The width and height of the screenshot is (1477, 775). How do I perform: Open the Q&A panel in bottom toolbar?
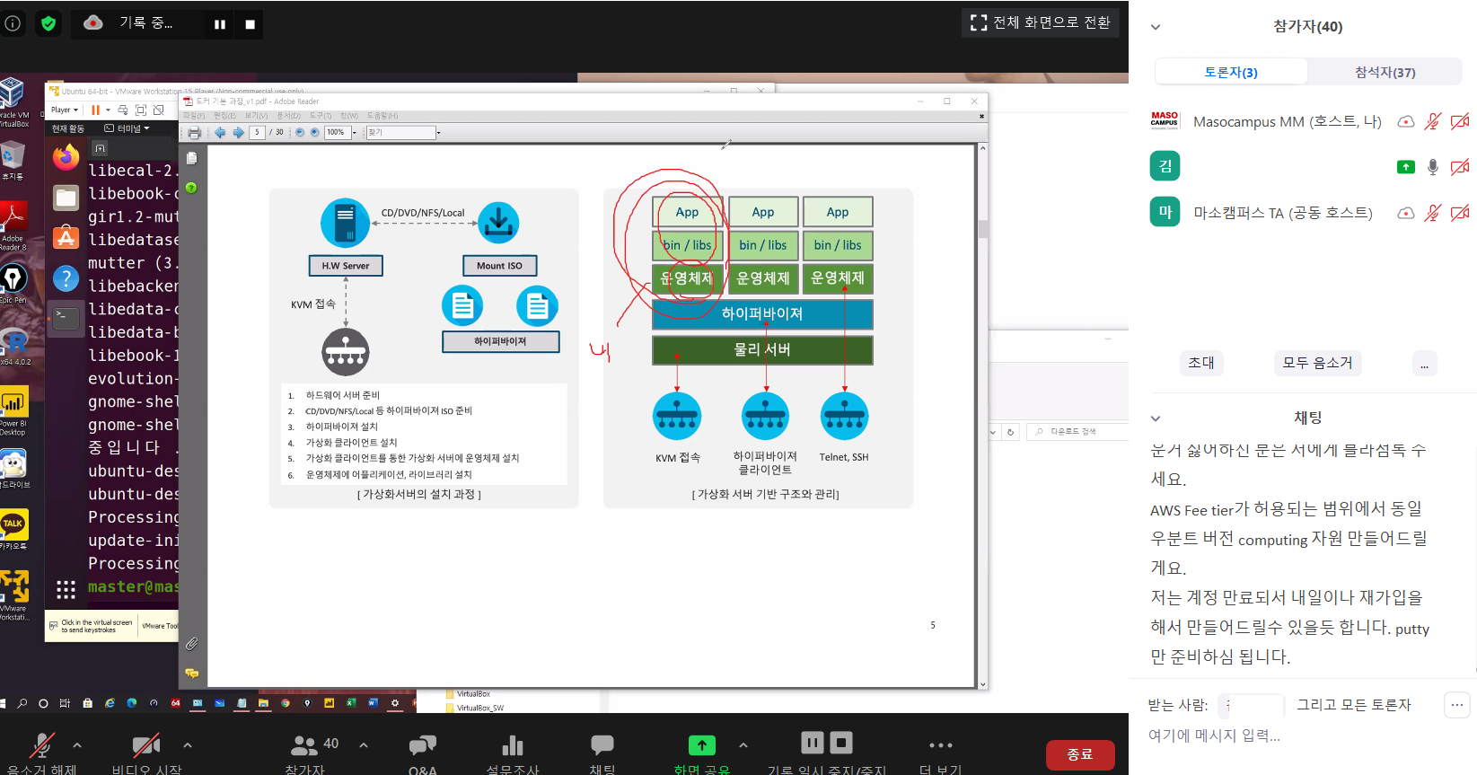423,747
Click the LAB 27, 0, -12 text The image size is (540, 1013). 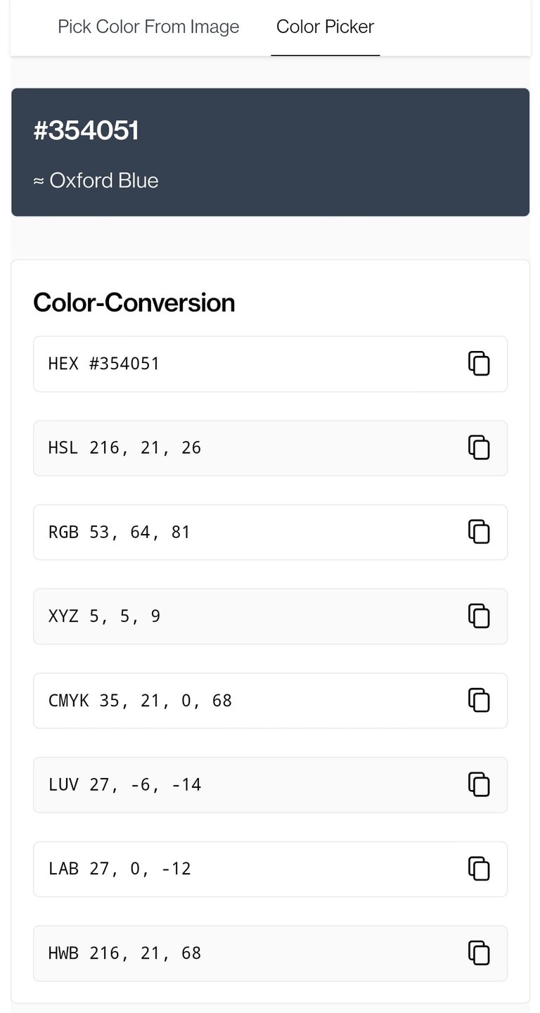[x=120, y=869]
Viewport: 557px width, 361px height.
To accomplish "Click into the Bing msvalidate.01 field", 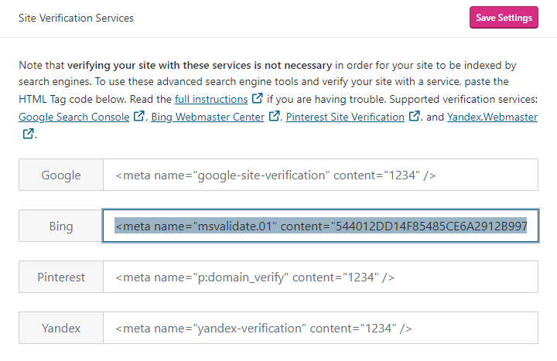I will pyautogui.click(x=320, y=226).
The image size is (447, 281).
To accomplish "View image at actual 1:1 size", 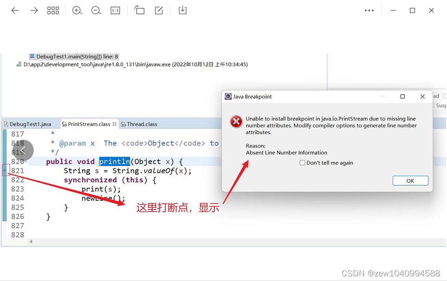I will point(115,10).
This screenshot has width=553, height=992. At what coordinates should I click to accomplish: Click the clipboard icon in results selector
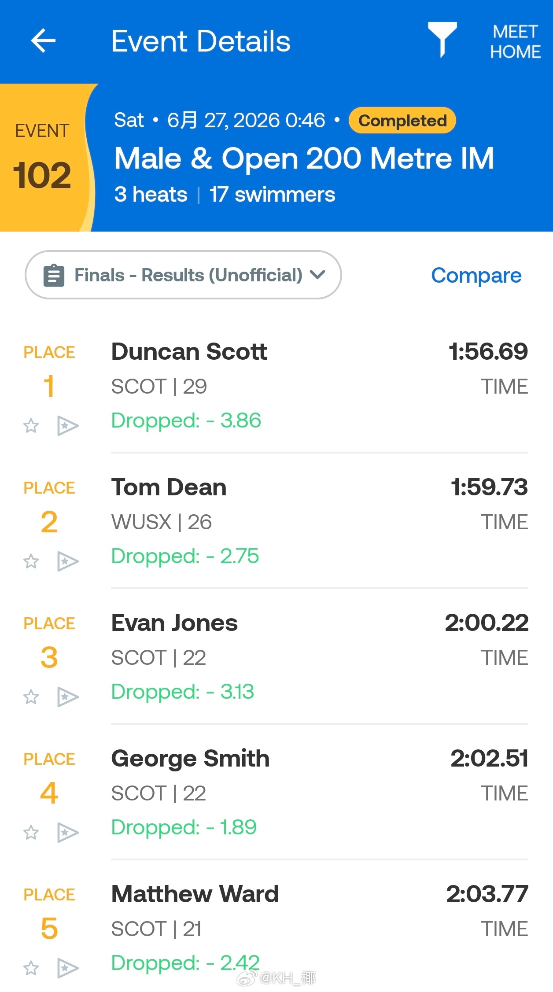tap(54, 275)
------------------------------------
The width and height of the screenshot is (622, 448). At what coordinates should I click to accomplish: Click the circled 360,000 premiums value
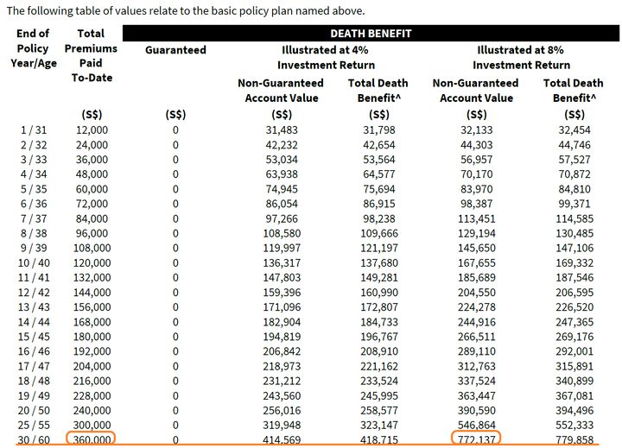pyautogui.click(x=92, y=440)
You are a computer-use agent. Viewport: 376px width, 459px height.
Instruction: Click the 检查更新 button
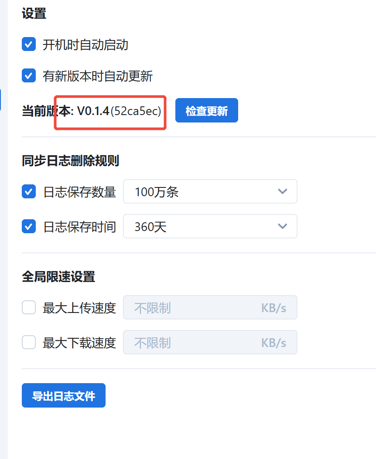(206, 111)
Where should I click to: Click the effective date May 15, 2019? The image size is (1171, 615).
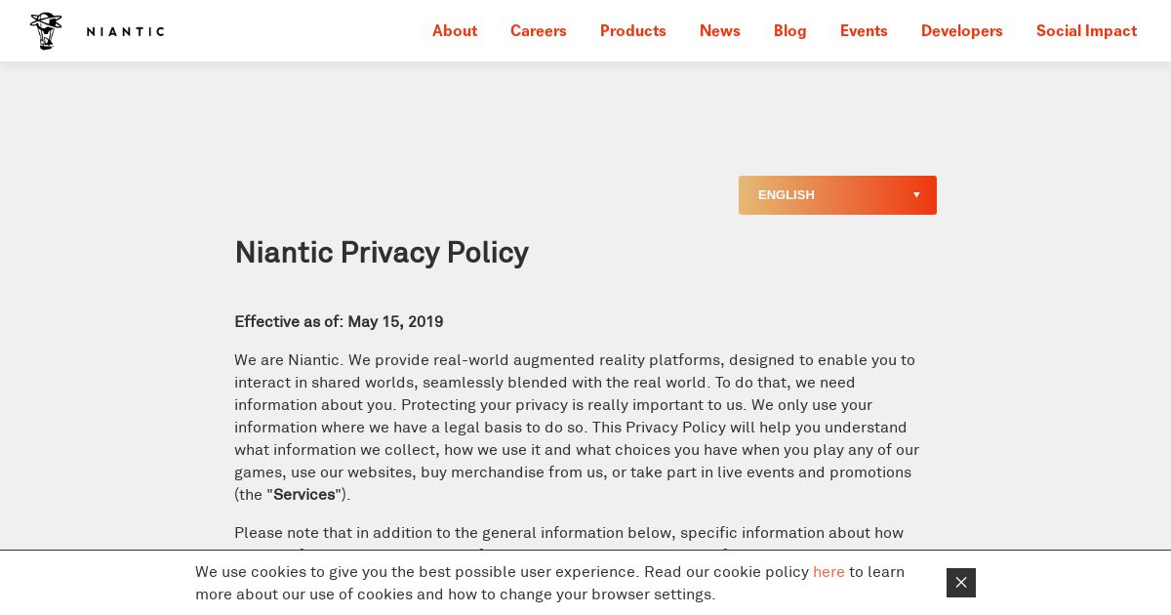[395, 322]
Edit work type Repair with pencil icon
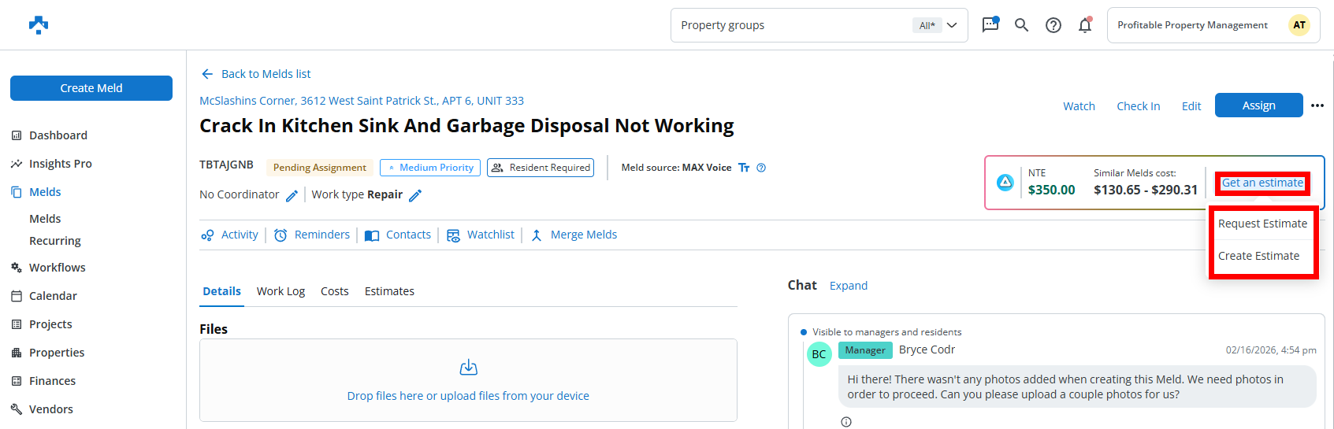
------------------------------------
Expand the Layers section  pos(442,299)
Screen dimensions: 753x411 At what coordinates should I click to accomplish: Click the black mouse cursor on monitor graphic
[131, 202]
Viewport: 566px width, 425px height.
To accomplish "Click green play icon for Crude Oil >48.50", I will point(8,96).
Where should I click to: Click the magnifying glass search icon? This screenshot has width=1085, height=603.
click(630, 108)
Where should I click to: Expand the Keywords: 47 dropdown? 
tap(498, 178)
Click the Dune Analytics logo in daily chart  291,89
------------------------------------
▶ [WORK INSTRUCTIONS]
From the listing above, restate verbatim the lines running from the one with "Instruction: Click the 检查更新 button" through the one with "Edit work type Repair with pencil icon", inclusive, but not the pictures.

▶ [TASK RESPONSE]
Instruction: Click the 检查更新 button
(206, 111)
Where should I click to: Click the effective date May 15, 2019? The image size is (1171, 615).
[395, 322]
Edit work type Repair with pencil icon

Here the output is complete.